De Novo Design of Lipopeptide‐Based β‐Sheet‐Like Self‐Assemblies: A Strategy to Develop Fusion Inhibitors as Broad‐Spectrum Antivirals

The recent surge in emerging viral infections warrants the design of broad-spectrum antivirals. We aim to develop a lead molecule that targets a common biochemical feature of many enveloped viruses, membrane fusion. To achieve the broad-spectrum ability, instead of targeting the fusion machinery, we plan to modulate the physicochemical properties of the host and viral membranes to block fusion. The approach is based on the Coronin-1 protein of Mycobacterium, which presumably inhibits the phagosome-lysosome fusion, and a unique Trp-Asp (WD) sequence is placed at the distorted β-meander motif.

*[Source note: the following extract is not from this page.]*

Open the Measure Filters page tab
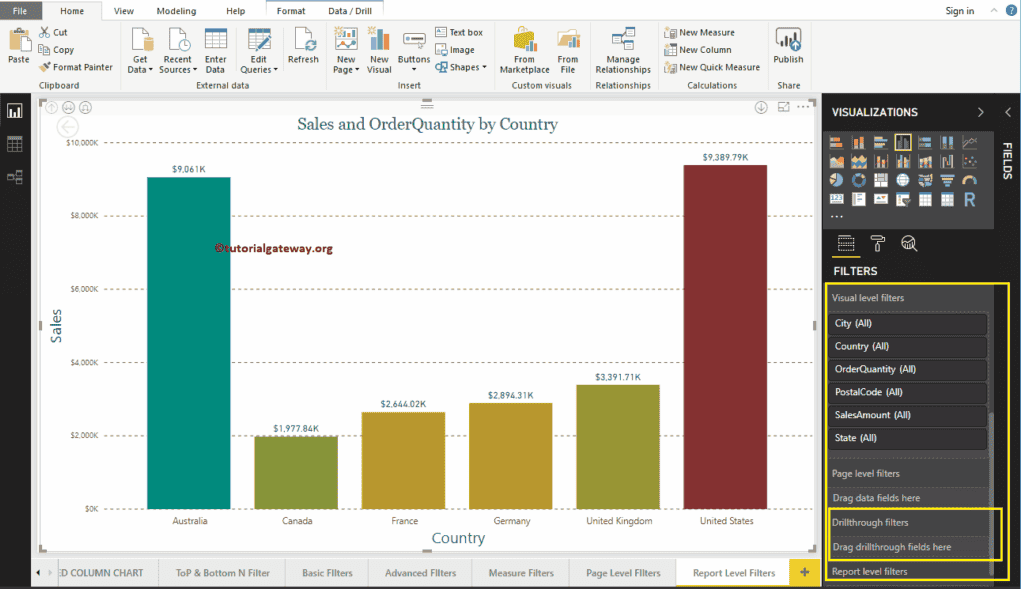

We designed a WD-based branched lipopeptide (Myr-D(WD)2) that supported the intermolecular interactions to create a β-sheet-like supramolecular assembly at the membrane surface. TEM and confocal fluorescence experiments also suggest that the lipopeptide self-assembled at the bilayer interface and modulated the interfacial order and the water penetration. We demonstrated that the supramolecular organization of Myr-D(WD)2 could block artificial membrane fusion completely and restrict pH-dependent H1N1, H9N2, and pH-independent mouse hepatitis virus, human coronavirus (HCoV-OC43) infections. The present study provided an evidence-based broad-spectrum antiviral potential of a designed self-assembled lipopeptide.